> **WHAT IS NEEDED**: Each line in the records that mentions the word "computer" needs to be listed.

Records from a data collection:
━━━━━━━━

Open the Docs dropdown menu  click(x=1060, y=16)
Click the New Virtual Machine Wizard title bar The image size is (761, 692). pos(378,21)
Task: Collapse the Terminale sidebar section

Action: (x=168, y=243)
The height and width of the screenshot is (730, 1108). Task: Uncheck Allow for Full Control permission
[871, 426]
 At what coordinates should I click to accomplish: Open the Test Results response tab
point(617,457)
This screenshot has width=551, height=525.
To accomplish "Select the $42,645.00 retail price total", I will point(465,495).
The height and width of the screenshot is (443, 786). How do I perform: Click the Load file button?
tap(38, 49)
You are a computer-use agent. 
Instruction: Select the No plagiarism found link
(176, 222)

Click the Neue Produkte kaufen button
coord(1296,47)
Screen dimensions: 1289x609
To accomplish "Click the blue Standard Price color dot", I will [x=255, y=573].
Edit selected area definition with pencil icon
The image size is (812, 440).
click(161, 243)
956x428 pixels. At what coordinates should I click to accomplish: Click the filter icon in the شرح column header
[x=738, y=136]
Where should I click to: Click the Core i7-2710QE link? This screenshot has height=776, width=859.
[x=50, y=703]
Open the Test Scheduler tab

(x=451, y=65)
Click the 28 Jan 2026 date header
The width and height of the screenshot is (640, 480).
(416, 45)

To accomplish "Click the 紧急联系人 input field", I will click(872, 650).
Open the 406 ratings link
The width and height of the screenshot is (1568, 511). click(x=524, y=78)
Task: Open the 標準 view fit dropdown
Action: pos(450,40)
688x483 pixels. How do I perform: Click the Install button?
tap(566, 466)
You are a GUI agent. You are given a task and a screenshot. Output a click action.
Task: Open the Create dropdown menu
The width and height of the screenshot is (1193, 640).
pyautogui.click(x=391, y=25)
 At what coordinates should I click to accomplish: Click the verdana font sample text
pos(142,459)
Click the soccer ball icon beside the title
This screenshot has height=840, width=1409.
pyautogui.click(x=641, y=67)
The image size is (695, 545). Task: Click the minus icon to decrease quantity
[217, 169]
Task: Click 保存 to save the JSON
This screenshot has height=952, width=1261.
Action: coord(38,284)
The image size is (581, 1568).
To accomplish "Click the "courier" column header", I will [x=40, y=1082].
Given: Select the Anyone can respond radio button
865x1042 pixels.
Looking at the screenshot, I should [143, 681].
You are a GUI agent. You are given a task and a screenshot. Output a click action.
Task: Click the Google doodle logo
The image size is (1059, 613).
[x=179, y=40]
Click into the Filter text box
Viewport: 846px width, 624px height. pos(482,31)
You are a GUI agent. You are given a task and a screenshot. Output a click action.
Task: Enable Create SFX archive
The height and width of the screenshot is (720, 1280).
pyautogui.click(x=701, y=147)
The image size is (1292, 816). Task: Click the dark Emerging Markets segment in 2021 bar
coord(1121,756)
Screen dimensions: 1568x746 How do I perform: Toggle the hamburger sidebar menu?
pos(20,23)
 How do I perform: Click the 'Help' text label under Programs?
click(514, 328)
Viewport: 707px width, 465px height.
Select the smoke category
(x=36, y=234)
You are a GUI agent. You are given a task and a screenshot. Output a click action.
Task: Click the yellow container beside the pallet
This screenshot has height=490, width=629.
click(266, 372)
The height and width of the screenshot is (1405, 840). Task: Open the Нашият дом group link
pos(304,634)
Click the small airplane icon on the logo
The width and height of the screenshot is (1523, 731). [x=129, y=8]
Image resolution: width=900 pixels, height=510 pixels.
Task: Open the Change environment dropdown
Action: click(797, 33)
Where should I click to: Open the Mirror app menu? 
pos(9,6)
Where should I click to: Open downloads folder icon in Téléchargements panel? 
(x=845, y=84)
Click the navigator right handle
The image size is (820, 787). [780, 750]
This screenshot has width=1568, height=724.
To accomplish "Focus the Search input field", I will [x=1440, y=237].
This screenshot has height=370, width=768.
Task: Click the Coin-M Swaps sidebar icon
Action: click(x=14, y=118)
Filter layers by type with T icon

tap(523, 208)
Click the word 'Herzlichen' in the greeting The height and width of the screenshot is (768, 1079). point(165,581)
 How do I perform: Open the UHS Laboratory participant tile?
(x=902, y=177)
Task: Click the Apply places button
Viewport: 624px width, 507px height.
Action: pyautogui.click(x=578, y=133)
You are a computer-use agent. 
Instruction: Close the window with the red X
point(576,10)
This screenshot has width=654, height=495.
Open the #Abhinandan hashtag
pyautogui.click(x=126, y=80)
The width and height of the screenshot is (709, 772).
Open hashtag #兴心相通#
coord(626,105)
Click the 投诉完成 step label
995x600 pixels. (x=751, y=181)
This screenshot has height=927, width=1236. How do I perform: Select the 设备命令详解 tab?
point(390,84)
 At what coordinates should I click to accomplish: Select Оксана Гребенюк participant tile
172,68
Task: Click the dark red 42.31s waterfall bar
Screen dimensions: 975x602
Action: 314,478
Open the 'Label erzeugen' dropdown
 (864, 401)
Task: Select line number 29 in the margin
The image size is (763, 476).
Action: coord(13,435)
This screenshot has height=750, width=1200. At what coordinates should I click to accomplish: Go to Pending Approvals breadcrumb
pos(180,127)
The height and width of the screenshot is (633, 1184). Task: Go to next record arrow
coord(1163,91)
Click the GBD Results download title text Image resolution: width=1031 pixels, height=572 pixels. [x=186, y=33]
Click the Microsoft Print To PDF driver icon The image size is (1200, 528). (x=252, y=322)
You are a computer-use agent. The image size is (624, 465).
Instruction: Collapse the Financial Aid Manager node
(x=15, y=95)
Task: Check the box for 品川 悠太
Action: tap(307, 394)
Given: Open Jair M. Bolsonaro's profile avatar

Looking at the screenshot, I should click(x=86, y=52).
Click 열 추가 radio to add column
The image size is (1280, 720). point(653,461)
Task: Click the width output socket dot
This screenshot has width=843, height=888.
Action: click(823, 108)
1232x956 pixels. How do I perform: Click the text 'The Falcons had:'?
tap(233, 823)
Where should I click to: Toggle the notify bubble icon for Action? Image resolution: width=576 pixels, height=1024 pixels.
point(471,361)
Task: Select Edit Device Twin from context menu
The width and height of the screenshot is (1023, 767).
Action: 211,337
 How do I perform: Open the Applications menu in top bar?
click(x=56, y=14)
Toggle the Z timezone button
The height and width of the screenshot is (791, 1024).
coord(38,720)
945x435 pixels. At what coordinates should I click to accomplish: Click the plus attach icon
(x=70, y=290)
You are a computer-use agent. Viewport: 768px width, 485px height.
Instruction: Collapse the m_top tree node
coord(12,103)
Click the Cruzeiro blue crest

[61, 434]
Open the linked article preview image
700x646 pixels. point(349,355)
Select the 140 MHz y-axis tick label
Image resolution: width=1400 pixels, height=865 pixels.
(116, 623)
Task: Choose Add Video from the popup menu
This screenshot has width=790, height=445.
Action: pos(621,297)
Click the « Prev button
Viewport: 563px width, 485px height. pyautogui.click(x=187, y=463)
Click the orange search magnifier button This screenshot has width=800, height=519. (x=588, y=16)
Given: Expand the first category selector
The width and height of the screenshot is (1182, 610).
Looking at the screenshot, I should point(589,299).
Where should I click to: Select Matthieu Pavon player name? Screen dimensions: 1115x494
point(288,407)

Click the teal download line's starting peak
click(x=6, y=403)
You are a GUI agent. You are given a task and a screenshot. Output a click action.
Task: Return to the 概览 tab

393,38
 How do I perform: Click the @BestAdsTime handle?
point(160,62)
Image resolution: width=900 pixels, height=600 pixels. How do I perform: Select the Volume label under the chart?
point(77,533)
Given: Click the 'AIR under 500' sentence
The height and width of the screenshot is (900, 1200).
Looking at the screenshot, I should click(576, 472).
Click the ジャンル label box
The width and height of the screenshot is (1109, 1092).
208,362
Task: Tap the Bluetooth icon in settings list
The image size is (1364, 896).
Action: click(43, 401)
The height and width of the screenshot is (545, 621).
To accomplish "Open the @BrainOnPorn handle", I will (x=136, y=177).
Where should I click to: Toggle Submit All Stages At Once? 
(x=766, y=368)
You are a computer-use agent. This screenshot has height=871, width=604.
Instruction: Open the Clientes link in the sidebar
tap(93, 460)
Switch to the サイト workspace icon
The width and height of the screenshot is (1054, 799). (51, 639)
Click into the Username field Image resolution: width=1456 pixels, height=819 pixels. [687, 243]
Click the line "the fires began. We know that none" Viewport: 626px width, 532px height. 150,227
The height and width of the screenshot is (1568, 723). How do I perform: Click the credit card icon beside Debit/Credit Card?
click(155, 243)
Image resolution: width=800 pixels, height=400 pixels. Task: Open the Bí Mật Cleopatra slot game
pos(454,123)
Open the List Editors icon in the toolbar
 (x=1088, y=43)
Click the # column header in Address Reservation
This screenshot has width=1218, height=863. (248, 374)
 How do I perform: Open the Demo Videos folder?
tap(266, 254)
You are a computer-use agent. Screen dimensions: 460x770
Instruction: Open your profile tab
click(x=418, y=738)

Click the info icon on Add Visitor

━━━━━━━━

> **SOLUTION TO THIS EXERCISE**:
You are a computer-use agent. 
You are a computer-use agent. 
You are a computer-use agent. The image size is (624, 465).
You are a computer-use agent. Viewport: 768px width, 485px height.
You are a computer-use agent. This screenshot has height=871, width=604.
You are a computer-use agent. Screen dimensions: 460x770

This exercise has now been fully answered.